Выбрать главу

Но так как письмо есть не что иное как высказанное вожделение, оно (как говорит Ролан Барт) имплицитно обязывает к ответу. К какому ответу? Не к письменному, разумеется. Она должна будет дать понять, что письмо получено, сигнал принят. Как она это сделает? Прямо (навряд ли) или намёком? Проявит ли благосклонность? Может быть, посмеётся. Как бы то ни было, любовное письмо — это целое приключение. Увы, Марик не решается и на этот шаг. Вместе с тем он совершает важное открытие. Это открытие нового измерения мира — эротизма. Первичная физиологическая сексуальность преображается в безбрежную эротику. Мир оказывается для Марика, начинающего поэта, несравненно богаче, нежели для какого-нибудь Владислава, который (по-видимому) уже усвоил навыки секса, технику обладания женщиной как сексуальной партнёршей. Марик погружён в неутолённое желание — это ситуация художника. Его «объект» всегда прикрыт, прикровенен (он не может представить себе Иру раздетой), это «неразгаданная тайна» Тютчева. Но Марик сам, не сознавая этого, противится разгадке: она уничтожила бы любовь, низвела бы её на уровень секса. Безвыходность усугубляется ложным сообщением о том, что Ира принадлежала другому, — разочарование, сопоставимое с разочарованием в коммунизме и, далее, с метафизическим разочарованием, «болезнью расколотого зеркала», — и заканчивается бунтом, поступком, который Ира (и, очевидно, все окружающие) воспринимают как бессмысленный. На самом деле это не что иное, как мальчишеский вызов абсурдному миру.

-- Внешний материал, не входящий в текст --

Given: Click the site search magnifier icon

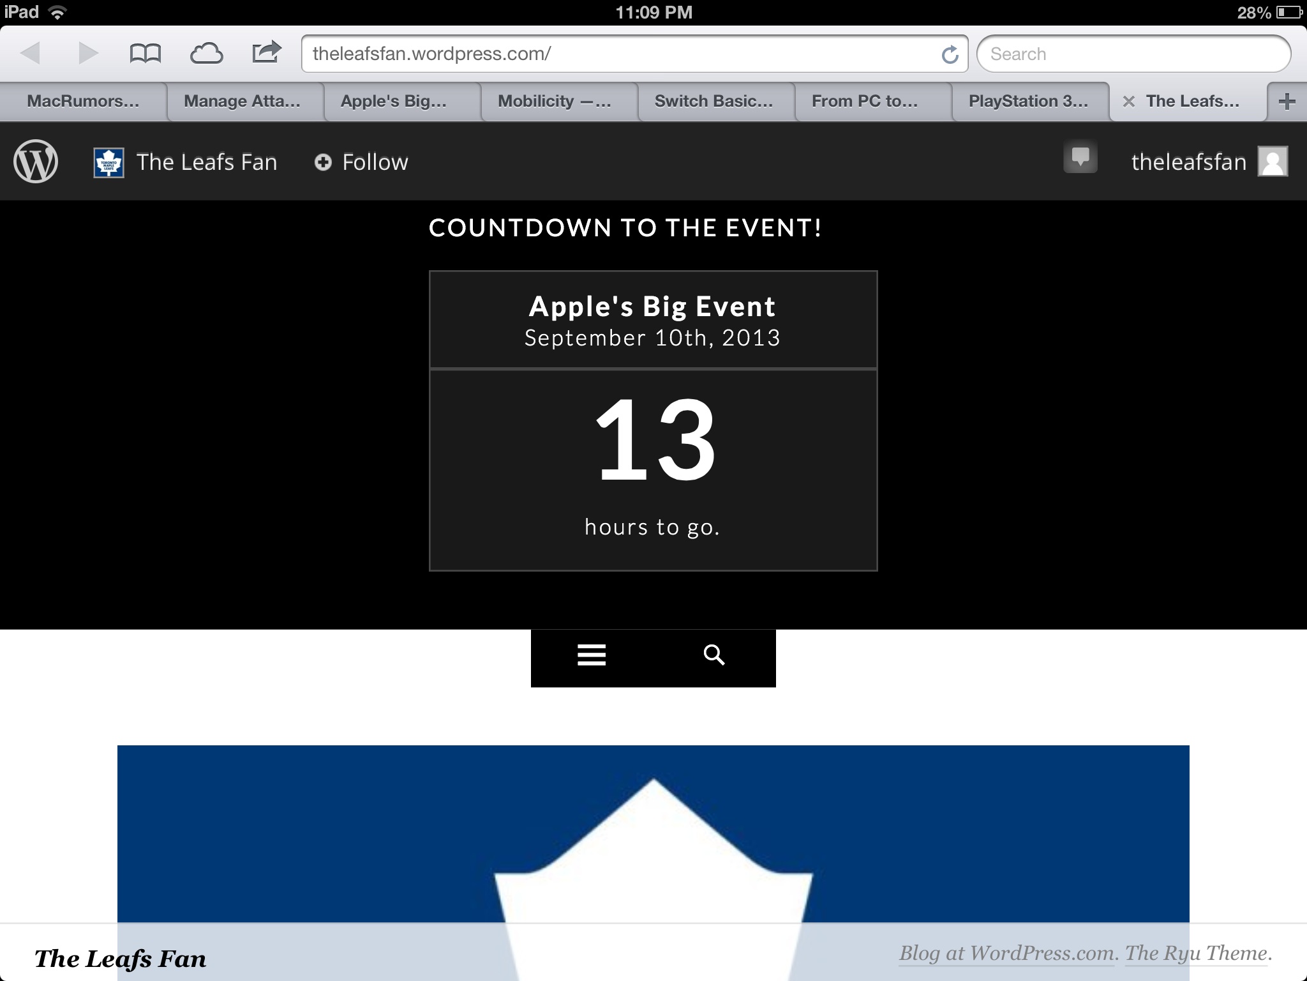Looking at the screenshot, I should (x=713, y=655).
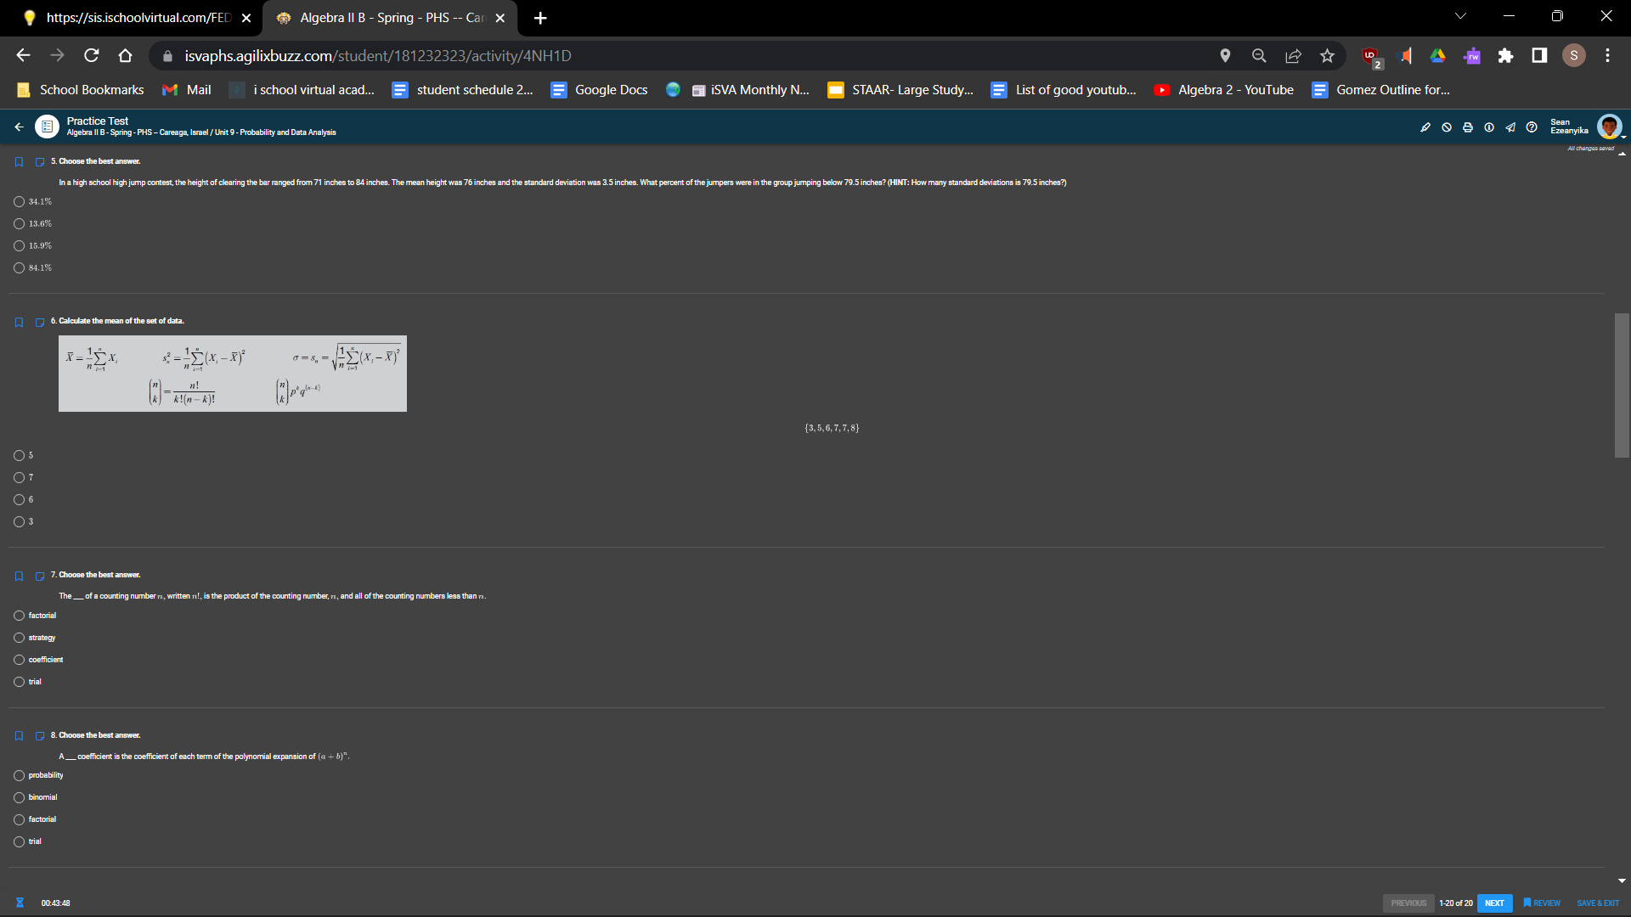Screen dimensions: 1631x917
Task: Bookmark question 6 with flag icon
Action: coord(19,323)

Юношеская любовь не просто безвыходна; она движется к катастрофе. Рано или поздно эротическое поле должно было вступить в противоречие с другим электромагнитным полем — мистическим вездесущим присутствием Вождя. Если бы объявился кто-то пожелавший создать единую теорию поля (наподобие физической, поисками которой занимался Эйнштейн), он пришёл бы к выводу, что женщина и диктатор суть два полюса искомого универсального поля. Но единого поля не было. Психологическое «поле» Вождя исключало присутствие каких-либо конкурирующих воздействий. Поле, которое вот-вот прорвётся искровым разрядом в душном зале кинотеатра на Арбатской площади, где идёт демонстрация эпохального фильма «Клятва», истерическое поклонение Вождю-Вседержителю, — этот психологический климат, это поле не было метафорой, заимствованной из области, о которой автор в общем-то имеет смутное представление. Надо было жить в то время, чтобы почувствовать его реальность. И надо было сызнова вспомнить, как жестоко насмеялась жизнь над всеми нами. Вот отчего и эта тема вплелась в роман.

И вот теперь, когда я сидел в комнате на четвёртом этаже маленькой гостиницы на Монмартре и вперялся в молочный экран, всё как-то схватилось — так схватывается майонез после долгого перемешиванья, и составные части больше не расслаиваются. Образы и музыкальные мотивы сцепились в некое целое — девушка и два парня, томление и неразрешимость, незваная гостья из-за рубежа, выжившая назло всему, и оставшийся в живых юноша-инвалид, один из тех, кто пустил ко дну корабль с беженцами, профессор-конформист и его брат — мистический патриот, которого в конце концов пожрало любезное отечество, и разодетый в пух и прах, фат и трус Владислав, и Вождь за зубцами Кремля, и разрушенный жизнью, всё ещё воспевающий великую эпоху поэт в доме творчества государственных литераторов под Москвой, и какой-то там аспирант N, и стукач Геннадий. И гениальный романтик Новалис, и девочка Софи фон Кюн, и стихи Марика Пожарского, и его танец в студенческом клубе с двадцатилетней камелией, и меч, лежащий, как меч легендарных любовников, как роковая преграда, между Ирой и Юрой, «лезвием ко мне». И весь огромный мир, который встал перед автором за этими людьми-знаками, домами-знаками, башнями-знаками, и юность, и Германия, и Москва. И вот этот морок рассеялся, сочинение — перед вами.